Although the air was chilly, I shed my ski jacket early on the way up to Mt. Tom via the Avalon and A-Z Trail. Below, I still had four layers – a sweat-wicking athletic tee, a long-sleeve thermal, a mid-layer, and my sweatshirt. As always throughout a cold-weather hike, I was constantly trying to balance my inner thermometer based on the temperature, wind levels, and physical exertion. The trail up was relatively easy, though there was one challenging river crossing that will get easier as more of it freezes. Since it was gushing forcefully and there were no decent stepping rocks, we had to bushwhack a short section up the river until we could find a narrower section to hop across. My dad carried Zealand in an effort to keep her paws from getting wet and icy. The other river crossings were minor and partially frozen over.

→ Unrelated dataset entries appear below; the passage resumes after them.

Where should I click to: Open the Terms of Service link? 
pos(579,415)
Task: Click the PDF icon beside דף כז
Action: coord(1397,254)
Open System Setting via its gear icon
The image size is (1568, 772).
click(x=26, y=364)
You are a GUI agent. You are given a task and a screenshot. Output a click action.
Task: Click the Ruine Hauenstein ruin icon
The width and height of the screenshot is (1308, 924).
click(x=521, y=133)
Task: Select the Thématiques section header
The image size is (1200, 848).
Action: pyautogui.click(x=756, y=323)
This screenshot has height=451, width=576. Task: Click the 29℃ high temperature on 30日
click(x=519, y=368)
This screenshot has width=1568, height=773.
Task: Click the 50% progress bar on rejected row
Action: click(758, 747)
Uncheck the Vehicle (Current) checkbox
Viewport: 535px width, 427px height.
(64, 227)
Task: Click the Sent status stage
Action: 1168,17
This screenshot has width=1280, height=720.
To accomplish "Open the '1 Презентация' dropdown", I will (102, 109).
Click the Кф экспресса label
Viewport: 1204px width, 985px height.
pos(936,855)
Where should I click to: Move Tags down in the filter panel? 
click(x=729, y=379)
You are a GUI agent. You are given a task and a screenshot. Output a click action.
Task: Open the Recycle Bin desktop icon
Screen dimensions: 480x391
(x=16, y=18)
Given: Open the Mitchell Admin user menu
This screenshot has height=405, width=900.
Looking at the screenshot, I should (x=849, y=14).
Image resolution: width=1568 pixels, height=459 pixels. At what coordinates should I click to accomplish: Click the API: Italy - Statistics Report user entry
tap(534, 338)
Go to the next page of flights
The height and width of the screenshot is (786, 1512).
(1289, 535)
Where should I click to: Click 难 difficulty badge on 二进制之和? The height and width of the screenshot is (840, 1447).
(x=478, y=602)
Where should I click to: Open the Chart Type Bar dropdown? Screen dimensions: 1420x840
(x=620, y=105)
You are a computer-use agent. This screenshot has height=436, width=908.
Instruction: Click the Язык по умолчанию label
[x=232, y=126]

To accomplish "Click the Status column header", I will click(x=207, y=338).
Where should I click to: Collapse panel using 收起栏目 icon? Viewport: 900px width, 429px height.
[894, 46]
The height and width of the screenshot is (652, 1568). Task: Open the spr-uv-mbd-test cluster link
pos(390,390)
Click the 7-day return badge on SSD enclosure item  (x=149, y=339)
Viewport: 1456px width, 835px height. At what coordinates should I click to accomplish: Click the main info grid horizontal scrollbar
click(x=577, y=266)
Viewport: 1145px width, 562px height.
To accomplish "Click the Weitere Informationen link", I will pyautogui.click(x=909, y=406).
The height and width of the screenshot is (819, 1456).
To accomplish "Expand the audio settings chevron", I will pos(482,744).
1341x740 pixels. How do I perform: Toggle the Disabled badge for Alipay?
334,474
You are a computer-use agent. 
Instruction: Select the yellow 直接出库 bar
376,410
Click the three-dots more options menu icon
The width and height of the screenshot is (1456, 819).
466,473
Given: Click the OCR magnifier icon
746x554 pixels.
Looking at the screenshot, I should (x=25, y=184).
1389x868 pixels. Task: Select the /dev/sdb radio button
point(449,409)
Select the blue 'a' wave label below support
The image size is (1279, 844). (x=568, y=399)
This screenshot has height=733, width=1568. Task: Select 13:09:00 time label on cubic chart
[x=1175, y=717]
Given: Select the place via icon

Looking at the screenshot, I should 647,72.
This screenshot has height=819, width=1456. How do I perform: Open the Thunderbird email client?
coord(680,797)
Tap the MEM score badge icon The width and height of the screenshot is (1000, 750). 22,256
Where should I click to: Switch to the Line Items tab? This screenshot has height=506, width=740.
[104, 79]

We hit the turnoff for Mt. Tom and 0.6 miles later bagged the first peak of the trip. Although we remained below treeline, the trees were thinned, so the wind was chilly and I pulled on my jacket and a neckie. The true summit is just a caron surrounded by trees, but down a short path is a lookout with a cool view! The last time I was on Mt. Tom was four years ago with my whole family on a Father’s Day trip. I barely even remember it, so it was nice to be on the summit again.
Once we were on top of the ridge, it wasn’t too difficult to get to Field or Willey. We followed the Willey Range Trail, losing and gaining altitude quickly between the peaks and managing quick mountain views through the trees as we hiked. Both peaks were similarly wooded but Willey had a nice lookout and we could see snow-covered Mt. Washington. It was nice to be above the world, looking out to only mountains, with just one road cutting through the wilderness. After months of online school and frustration, I needed to escape to my happy place and feel that mountaintop dopamine rush.
I was cold on the downhills when I was working less, especially since the wind was picking up and snowflakes were beginning to fall. Even though I had a tube insulator for my water bladder, my water still froze in the tube. I tried to keep the water moving by drinking from it frequently, but I forgot about it for too long. Luckily, I wasn’t very thirsty with only downhill to go, and I had an empty plastic bottle to pour the water into in case I did need water. I could only imagine how rough the conditions were on Mt. Washington that day.
Although the trail up to the ridge was fairly gradual, the trail down was very steep and icy. I jammed my spikes in with each slippery step, and kept my poles in front, praying that my gear would hold. My dad recalled that the first time he was on the trail with my mom, he took a faceplant and cut his nose open, needing three stitches. Determined to keep myself from the same fate, I made sure I was planting each foot into a solid chunk of ice instead of wet rock. We soon reached wooden ladders descending an icy pitch and Zealand refused to take them. So, my dad and her took a wide path around them, making their own trail in the woods to get by in a dog-friendly manner.
The mileage to the car was short, but we had so much altitude to lose. Eventually, we could see the road below us as we rode the switchbacks back and forth across the pitch. Once we crossed the railroad, we didn’t have far to go to the car. By the end of the hike, the weather had warmed up to 30 degrees, which felt nice. At last we reached the parking lot and my dad and I together consumed almost a whole pizza that we picked up from Gorham on the way back to Maine. And of course I had my ice cream sandwich tradition. I look forward to many more happy hikes in 2021.